[Exercise instructions] Carry over every entry exactly as written, though not the pictures it contains.

[Data in this exercise]
--- --- ---
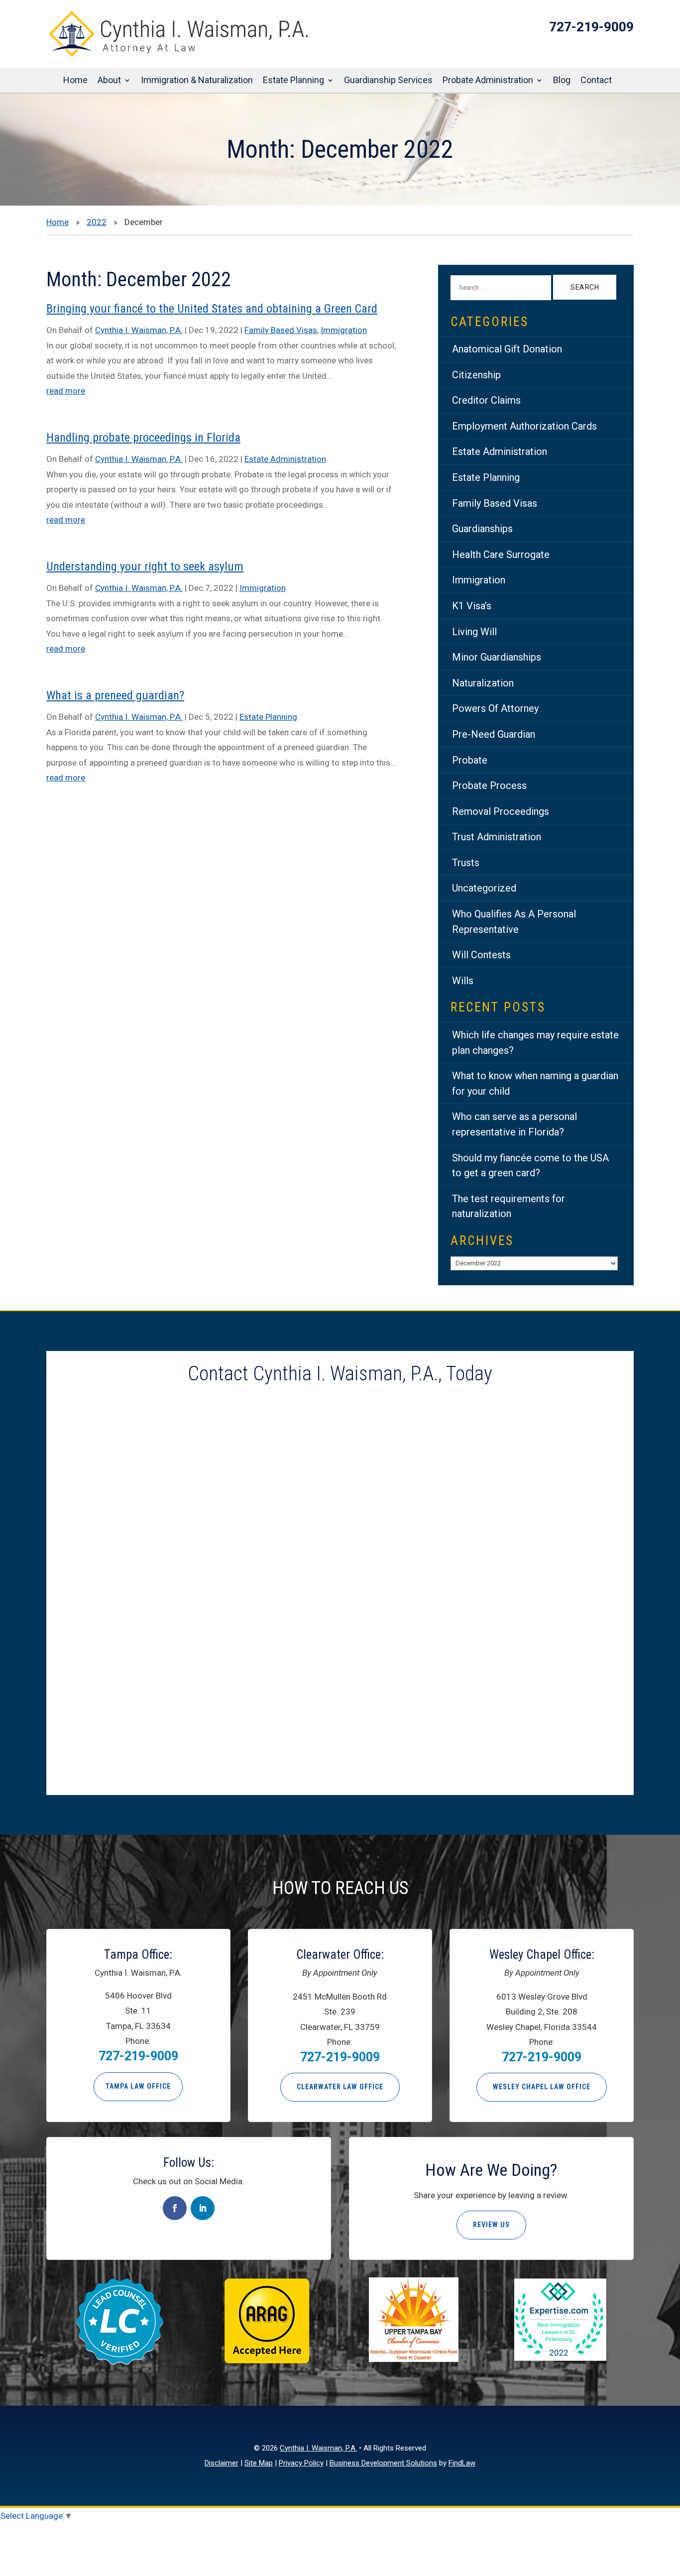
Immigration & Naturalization (197, 81)
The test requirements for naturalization (508, 1206)
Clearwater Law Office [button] (340, 2087)
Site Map (258, 2463)
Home (75, 81)
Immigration (344, 330)
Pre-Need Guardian (493, 734)
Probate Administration (488, 81)
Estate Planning (293, 81)
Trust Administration (496, 837)
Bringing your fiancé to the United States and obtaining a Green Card (211, 309)
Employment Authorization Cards (524, 426)
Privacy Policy (301, 2463)
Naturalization (483, 683)
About (109, 81)
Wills (462, 981)
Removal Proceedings (500, 811)
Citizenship (476, 375)
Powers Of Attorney (495, 708)
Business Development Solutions (383, 2463)
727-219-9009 (591, 26)
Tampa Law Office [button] (138, 2086)
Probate (469, 760)
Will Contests (481, 955)
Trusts (465, 863)
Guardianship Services (388, 81)
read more (65, 391)
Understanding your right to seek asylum (144, 566)
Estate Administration (285, 459)
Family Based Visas (280, 330)
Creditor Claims (486, 400)
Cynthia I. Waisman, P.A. (139, 330)
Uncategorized (484, 888)
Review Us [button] (491, 2225)
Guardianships (482, 529)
--- --- ---
[Response box]
Immigration & Naturalization (197, 81)
The test requirements for naturalization (508, 1206)
Clearwater Law Office [button] (340, 2087)
Site Map (258, 2463)
Home (75, 81)
Immigration (344, 330)
Pre-Need Guardian (493, 734)
Probate Administration (488, 81)
Estate Planning (293, 81)
Trust Administration (496, 837)
Bringing your fiancé to the United States and obtaining a Green Card (211, 309)
Employment Authorization Cards (524, 426)
Privacy Policy (301, 2463)
Naturalization (483, 683)
About (109, 81)
Wills (462, 981)
Removal Proceedings (500, 811)
Citizenship (476, 375)
Powers Of Attorney (495, 708)
Business Development Solutions (383, 2463)
727-219-9009 (591, 26)
Tampa Law Office [button] (138, 2086)
Probate (469, 760)
Will Contests (481, 955)
Trusts (465, 863)
Guardianship Services (388, 81)
read more (65, 391)
Understanding your right to seek asylum (144, 566)
Estate Administration (285, 459)
Family Based Visas (280, 330)
Creditor Claims (486, 400)
Cynthia I. Waisman, P.A. (139, 330)
Uncategorized (484, 888)
Review Us [button] (491, 2225)
Guardianships (482, 529)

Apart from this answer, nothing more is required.